Hoe slecht is koffie eigenlijk?
Hoewel de onderzoeken over de effecten van koffie elkaar net zo erg tegenspreken als die over meeroken, valt er wel het een en ander over te vertellen. Zo zijn er (lichamelijke) condities waaronder men beter geen koffie kan drinken.
Dr. Mercola, voedingsgoeroe, zette een en ander eens op een rijtje.
It appears that drinking coffee may interfere with your body’s ability to keep homocysteine and cholesterol levels in check, most likely by inhibiting the action of the vitamins folate, B12 or B6. Coffee has been previously associated with increased risk of stroke and rheumatoid arthritis. Studies have also shown that caffeine in coffee can raise blood pressure and levels of stress hormones, and if consumed in large quantities it can lead to heart palpitations, jitters and nervousness.

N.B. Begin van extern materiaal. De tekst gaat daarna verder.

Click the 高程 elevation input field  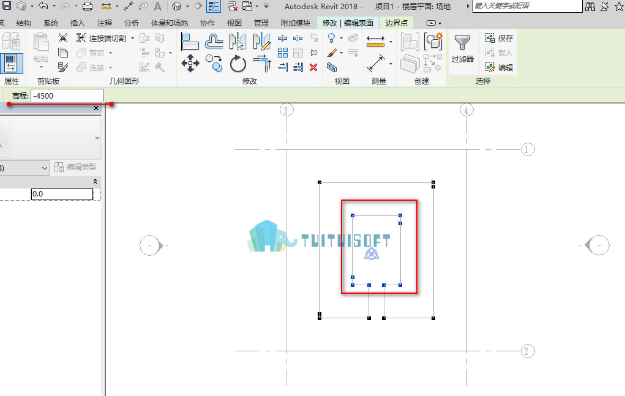[67, 95]
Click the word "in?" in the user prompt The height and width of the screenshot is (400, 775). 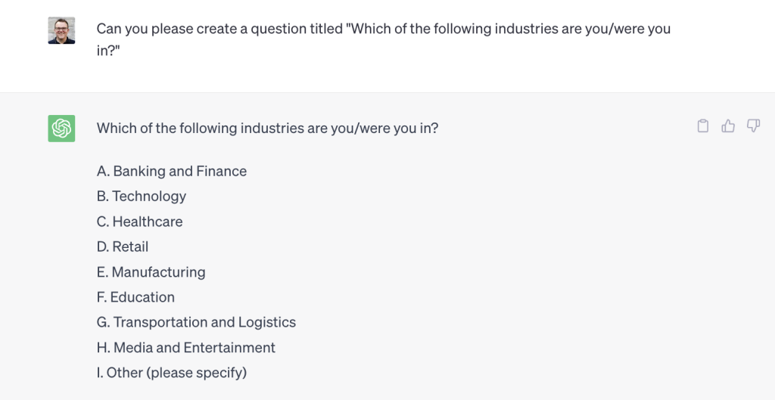109,51
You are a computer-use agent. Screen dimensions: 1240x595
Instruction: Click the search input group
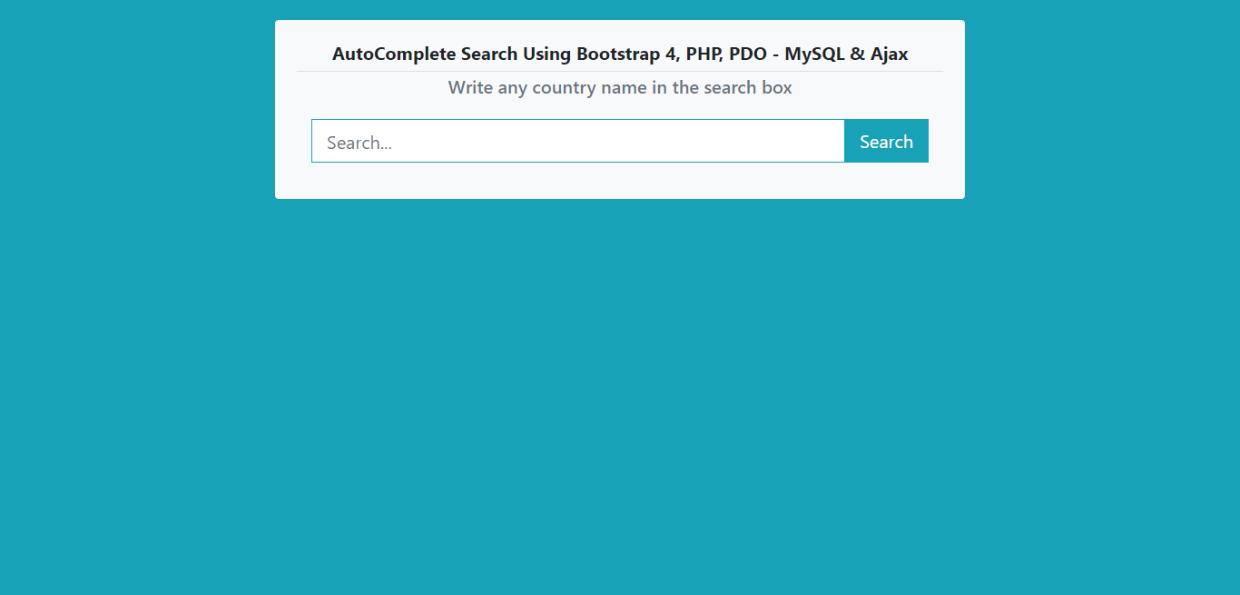(620, 141)
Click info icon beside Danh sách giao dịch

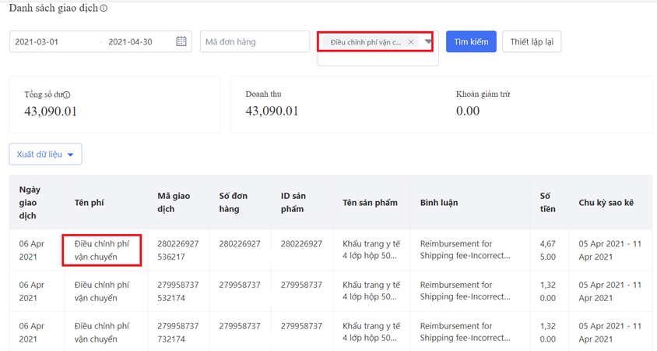[104, 9]
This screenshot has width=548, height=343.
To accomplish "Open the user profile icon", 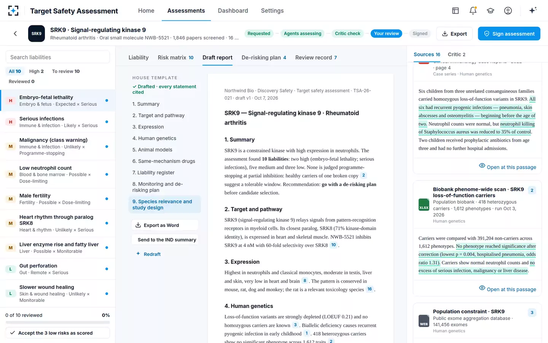I will click(x=508, y=11).
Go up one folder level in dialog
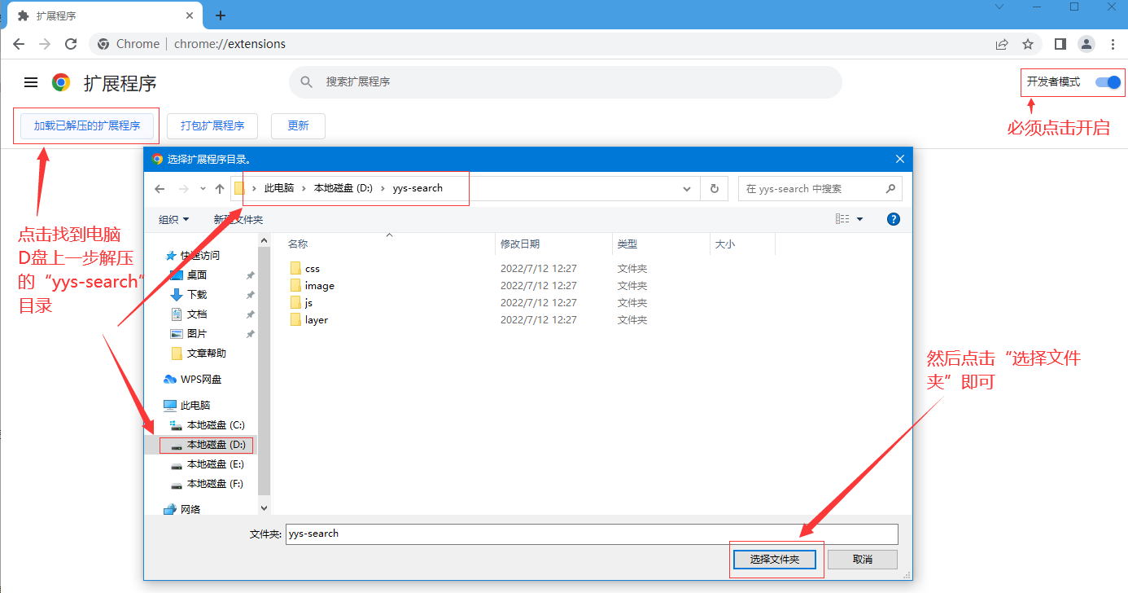The height and width of the screenshot is (593, 1128). point(219,189)
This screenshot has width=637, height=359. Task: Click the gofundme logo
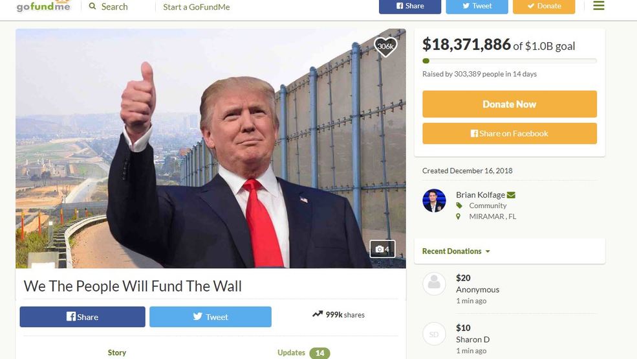coord(43,6)
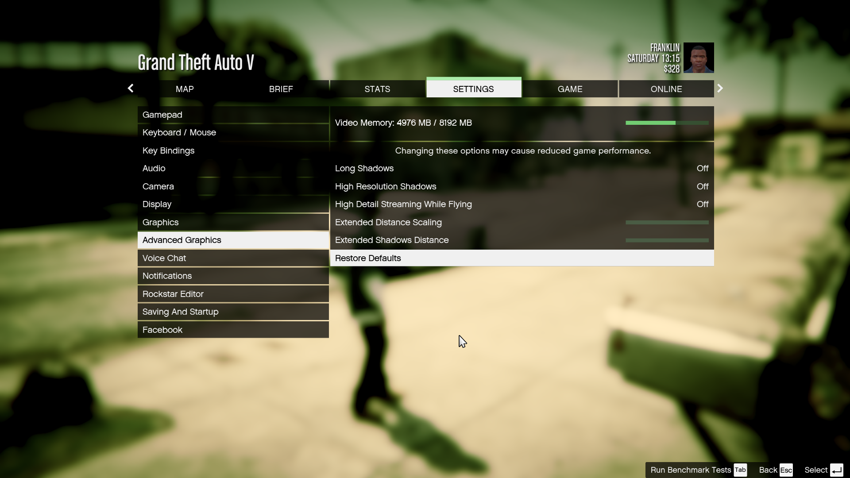Click the Display settings icon
Viewport: 850px width, 478px height.
coord(157,204)
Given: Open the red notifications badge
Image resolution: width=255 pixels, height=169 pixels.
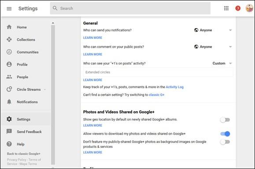Looking at the screenshot, I should click(238, 8).
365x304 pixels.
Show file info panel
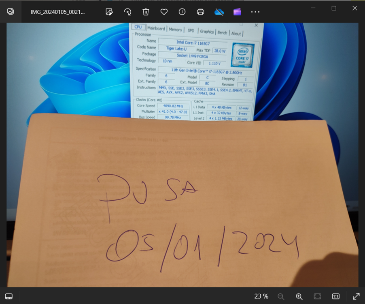(x=182, y=12)
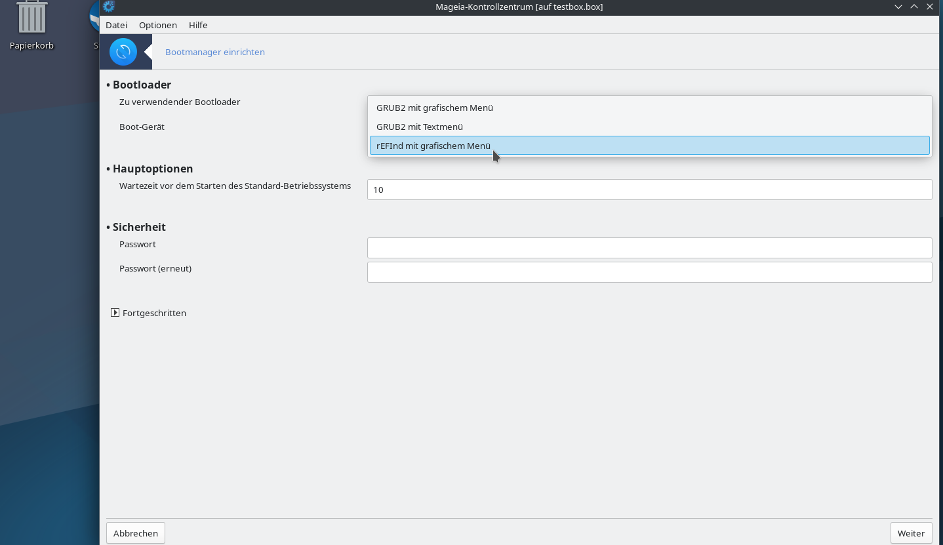Click the Mageia gear icon in title bar
The height and width of the screenshot is (545, 943).
click(109, 7)
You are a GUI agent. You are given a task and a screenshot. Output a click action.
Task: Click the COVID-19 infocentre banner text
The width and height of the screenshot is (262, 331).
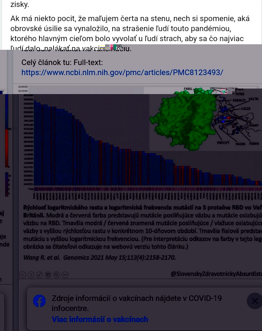point(137,303)
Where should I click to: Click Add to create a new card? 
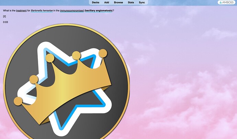coord(107,2)
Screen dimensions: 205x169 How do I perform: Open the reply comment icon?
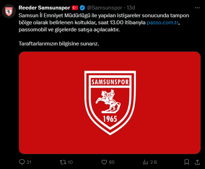coord(22,162)
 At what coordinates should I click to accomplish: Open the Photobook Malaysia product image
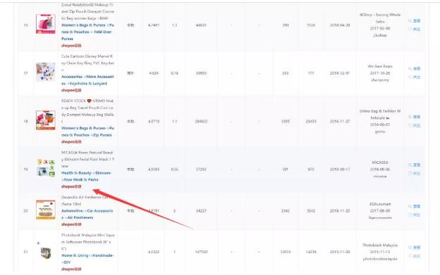click(46, 253)
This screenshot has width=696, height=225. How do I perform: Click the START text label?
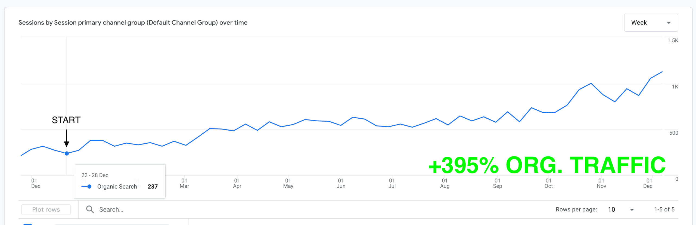[66, 120]
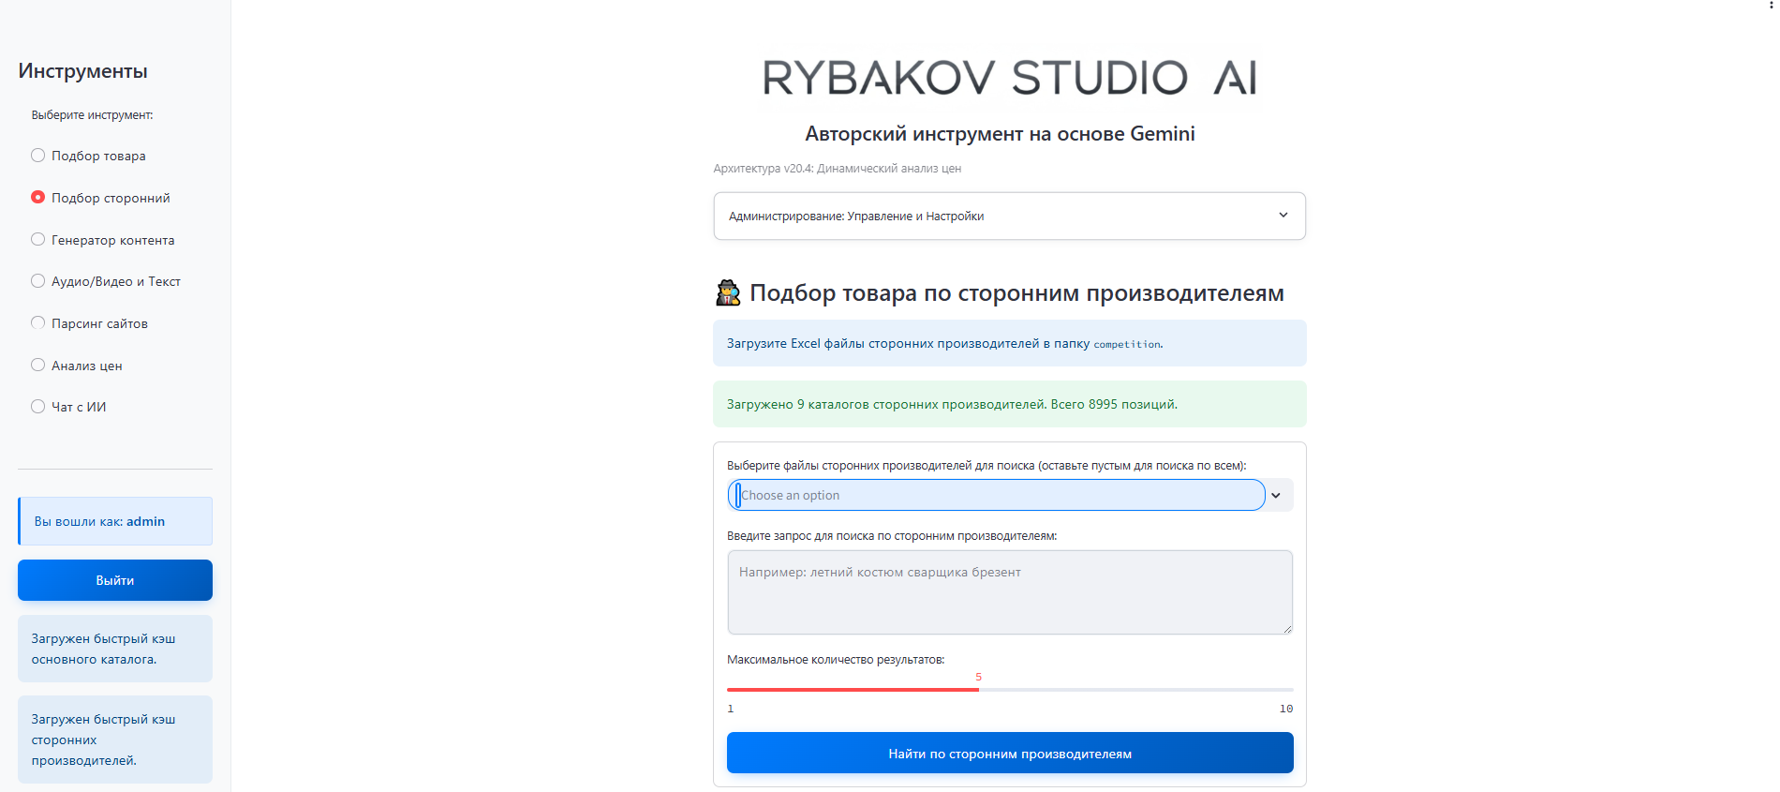The image size is (1780, 792).
Task: Select the Подбор сторонний radio option
Action: point(38,198)
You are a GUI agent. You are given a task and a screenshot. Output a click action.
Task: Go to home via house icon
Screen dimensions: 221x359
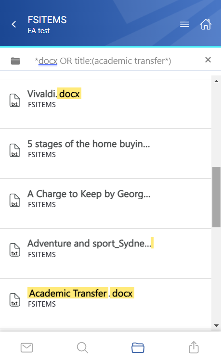(x=206, y=24)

With that said, coffee is clearly not the healthiest liquid to drink–the best choice is pure water–but coffee and caffeine are far less dangerous than fruit juice or soda. While I do believe that eliminating, or at the very least limiting, coffee should be one of your goals, if you are in the midst of other dietary changes, such as those outlined in my nutrition plan eliminating coffee can be put toward the bottom of the list, and you should strive to eliminate soda and fruit juice from your beverage list first.